_STATED EXERCISE A_
In the case study on music generation below, rewrite the paragraph that begins "Task: Our task here" as a short bulleted list that keeps its main facts.
_STATED EXERCISE B_
Carry on the case study on music generation below, starting right after its last sentence.

_SELECTED TEXT_
....................

Music Generation Using Deep Learning
(A deep learning Case Study)
1. Real World Problem
This case-study focuses on generating music automatically using Recurrent Neural Network(RNN).
We do not necessarily have to be a music expert in order to generate music. Even a non expert can generate a decent quality music using RNN.
We all like to listen interesting music and if there is some way to generate music automatically, particularly decent quality music then it’s a big leap in the world of music industry.
Task: Our task here is to take some existing music data then train a model using this existing data. The model has to learn the patterns in music that we humans enjoy. Once it learns this, the model should be able to generate new music for us. It cannot simply copy-paste from the training data. It has to understand the patterns of music to generate new music. We here are not expecting our model to generate new music which is of professional quality, but we want it to generate a decent quality music which should be melodious and good to hear.
Now, what is music? In short music is nothing but a sequence of musical notes. Our input to the model is a sequence of musical events/notes. Our output will be new sequence of musical events/notes. In this case-study we have limited our self to single instrument music as this is our first cut model. In future, we will extend this to multiple instrument music.

....................

_AVAILABLE DATA_
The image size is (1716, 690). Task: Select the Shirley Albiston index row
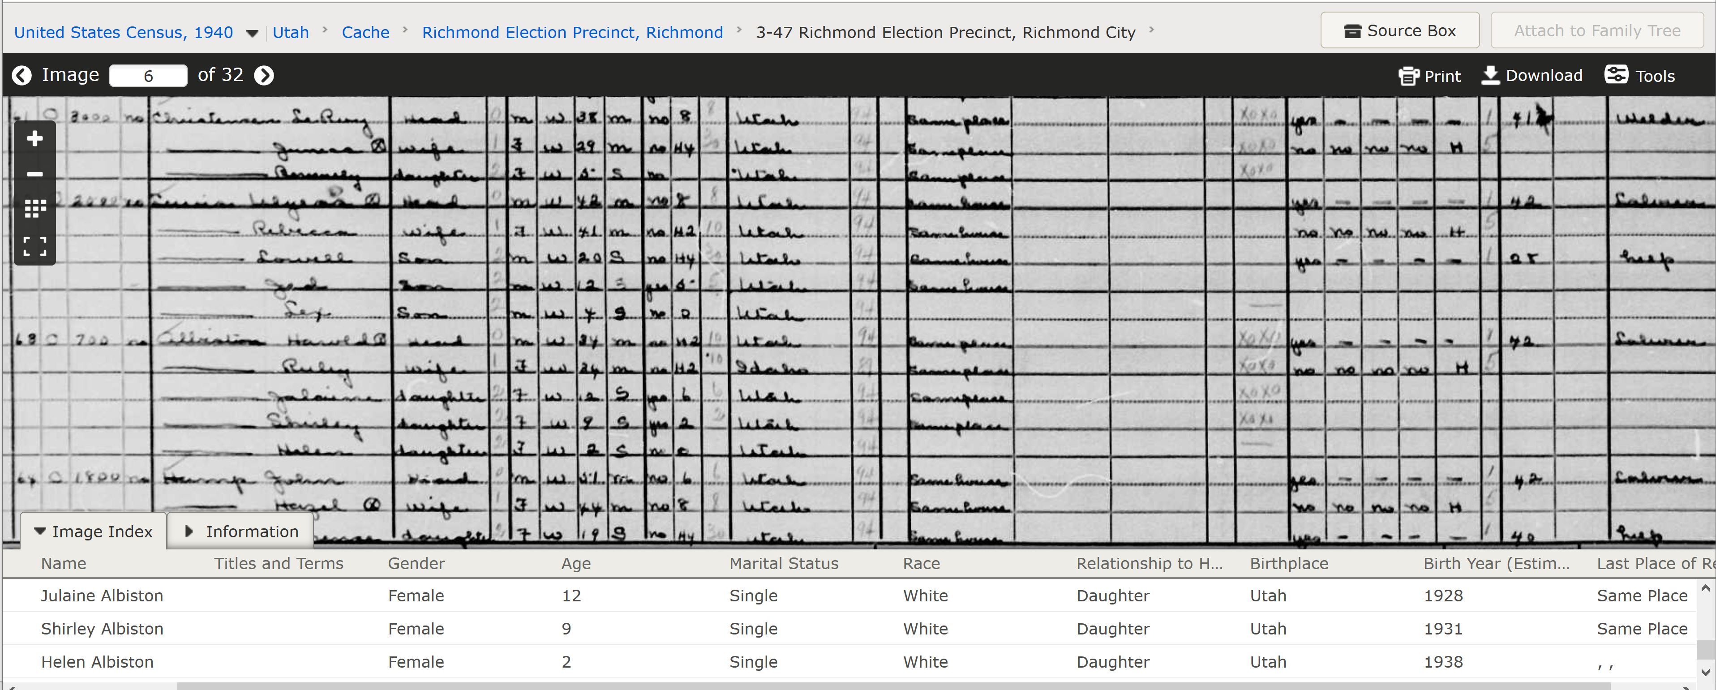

....................

_EXPECTED OUTPUT A_
- Take existing music data and use it to train a model.
- The model must learn the patterns in music that people enjoy.
- It should then generate new music from those patterns instead of copying the training data.
- The goal is melodious music of decent quality that is pleasant to hear, not professional quality.

_EXPECTED OUTPUT B_
2. Representation of Music
Our key task is to represent music as a sequence of events. As we will be using RNN which takes sequence as an input.
Above image is a representation of music which is known as sheet music. Here, music is represented by a sequence of musical notes. Each musical note is separated by a space. This can be used to represent both single instrument and multi instrument music.
There are two parts in ABC-notation.
Part-1 represents meta data. Lines in the Part-1 of the tune notation, beginning with a letter followed by a colon, indicate various aspects of the tune such as the index, when there are more than one tune in a file (X:), the title (T:), the time signature (M:), the default note length (L:), the type of tune (R:) and the key (K:).
Part-2 represents the tune, which is a sequence of characters where each character represents some musical note.
MIDI (Musical Instrument Digital Interface)
MIDI itself does not make sound, it is just a series of messages like “note on,” “note off,” “note/pitch,” “pitch-bend,” and many more. These messages are interpreted by a MIDI instrument to produce sound. A MIDI instrument can be a piece of hardware (electronic keyboard, synthesizer) or part of a software environment (ableton, garageband, digital performer, logic…).
Above images shows the representation of music generated using Music21 which is a python library which generates MIDI format music. Here, it shows Event-1 which is basically Note B. Then Event-2 represents Chord E3 A3 then Event-3 represents Note A and so on.
In our case-study we will focus much more on ABC-notation because it is easy to understand and easy to represent music using just sequence of characters.
3. Char-RNN Model (High Level Overview)
Now since our music is a sequence of characters therefore the obvious choice will be RNN or variations of RNN like LSTMs or GRUs which can process sequence information very well by understanding the patterns in the input.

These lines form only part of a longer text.